• Task details
Rewrite the listing below, replacing "Viewport" with "Window" wherever it appears and leaving everything else as it is.
-.-.-
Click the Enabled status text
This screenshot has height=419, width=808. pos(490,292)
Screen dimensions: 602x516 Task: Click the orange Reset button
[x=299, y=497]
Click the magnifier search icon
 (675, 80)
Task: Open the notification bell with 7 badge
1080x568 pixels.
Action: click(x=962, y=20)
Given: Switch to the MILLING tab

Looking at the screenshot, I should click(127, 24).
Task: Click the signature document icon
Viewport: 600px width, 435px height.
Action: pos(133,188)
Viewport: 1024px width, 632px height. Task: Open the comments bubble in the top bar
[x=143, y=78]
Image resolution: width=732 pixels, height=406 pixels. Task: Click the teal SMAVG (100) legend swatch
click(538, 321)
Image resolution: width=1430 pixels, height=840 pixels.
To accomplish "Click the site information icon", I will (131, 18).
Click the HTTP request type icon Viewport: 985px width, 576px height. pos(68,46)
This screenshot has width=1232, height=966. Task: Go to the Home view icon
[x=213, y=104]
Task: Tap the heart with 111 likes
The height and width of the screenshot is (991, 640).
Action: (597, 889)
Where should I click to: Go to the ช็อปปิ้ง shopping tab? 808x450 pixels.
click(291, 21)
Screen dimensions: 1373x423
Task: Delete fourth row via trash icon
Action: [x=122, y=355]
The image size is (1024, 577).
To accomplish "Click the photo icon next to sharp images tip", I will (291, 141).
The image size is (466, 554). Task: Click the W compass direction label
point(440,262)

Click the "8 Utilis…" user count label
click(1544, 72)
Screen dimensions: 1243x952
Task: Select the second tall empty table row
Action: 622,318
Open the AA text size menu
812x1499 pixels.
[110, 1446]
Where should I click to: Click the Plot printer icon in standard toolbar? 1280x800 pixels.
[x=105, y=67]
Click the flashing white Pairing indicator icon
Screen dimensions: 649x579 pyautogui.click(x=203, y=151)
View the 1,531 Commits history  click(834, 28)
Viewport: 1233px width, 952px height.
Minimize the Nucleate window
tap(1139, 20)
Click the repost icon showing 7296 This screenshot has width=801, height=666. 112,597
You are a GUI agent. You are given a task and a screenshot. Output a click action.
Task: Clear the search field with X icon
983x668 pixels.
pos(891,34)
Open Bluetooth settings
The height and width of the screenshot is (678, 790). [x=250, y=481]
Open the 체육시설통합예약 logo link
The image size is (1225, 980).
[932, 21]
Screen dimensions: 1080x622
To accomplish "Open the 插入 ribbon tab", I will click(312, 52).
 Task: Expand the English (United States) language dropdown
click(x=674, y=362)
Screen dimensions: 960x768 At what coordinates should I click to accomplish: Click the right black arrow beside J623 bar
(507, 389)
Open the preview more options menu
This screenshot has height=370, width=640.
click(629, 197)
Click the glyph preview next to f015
-.-.-
• Full answer
Click the Enabled status text
This screenshot has height=419, width=808. pos(490,292)
Screen dimensions: 602x516 Task: Click the orange Reset button
[x=299, y=497]
Click the magnifier search icon
 (675, 80)
Task: Open the notification bell with 7 badge
1080x568 pixels.
Action: click(x=962, y=20)
Given: Switch to the MILLING tab

Looking at the screenshot, I should click(127, 24).
Task: Click the signature document icon
Window: 600px width, 435px height.
Action: pos(133,188)
Window: 1024px width, 632px height. Task: Open the comments bubble in the top bar
[x=143, y=78]
Image resolution: width=732 pixels, height=406 pixels. Task: Click the teal SMAVG (100) legend swatch
click(538, 321)
Image resolution: width=1430 pixels, height=840 pixels.
To accomplish "Click the site information icon", I will (131, 18).
Click the HTTP request type icon Window: 985px width, 576px height. pos(68,46)
This screenshot has width=1232, height=966. Task: Go to the Home view icon
[x=213, y=104]
Task: Tap the heart with 111 likes
The height and width of the screenshot is (991, 640).
Action: (597, 889)
Where should I click to: Go to the ช็อปปิ้ง shopping tab? 808x450 pixels.
click(291, 21)
Screen dimensions: 1373x423
Task: Delete fourth row via trash icon
Action: [x=122, y=355]
The image size is (1024, 577).
To accomplish "Click the photo icon next to sharp images tip", I will (291, 141).
The image size is (466, 554). Task: Click the W compass direction label
point(440,262)

Click the "8 Utilis…" user count label
click(1544, 72)
Screen dimensions: 1243x952
Task: Select the second tall empty table row
Action: 622,318
Open the AA text size menu
812x1499 pixels.
[110, 1446]
Where should I click to: Click the Plot printer icon in standard toolbar? 1280x800 pixels.
[x=105, y=67]
Click the flashing white Pairing indicator icon
Screen dimensions: 649x579 pyautogui.click(x=203, y=151)
View the 1,531 Commits history  click(834, 28)
Window: 1233px width, 952px height.
Minimize the Nucleate window
tap(1139, 20)
Click the repost icon showing 7296 This screenshot has width=801, height=666. 112,597
You are a GUI agent. You are given a task and a screenshot. Output a click action.
Task: Clear the search field with X icon
983x668 pixels.
pos(891,34)
Open Bluetooth settings
The height and width of the screenshot is (678, 790). [x=250, y=481]
Open the 체육시설통합예약 logo link
The image size is (1225, 980).
[932, 21]
Screen dimensions: 1080x622
To accomplish "Open the 插入 ribbon tab", I will click(312, 52).
 Task: Expand the English (United States) language dropdown
click(x=674, y=362)
Screen dimensions: 960x768 At what coordinates should I click to accomplish: Click the right black arrow beside J623 bar
(507, 389)
Open the preview more options menu
This screenshot has height=370, width=640.
click(629, 197)
Click the glyph preview next to f015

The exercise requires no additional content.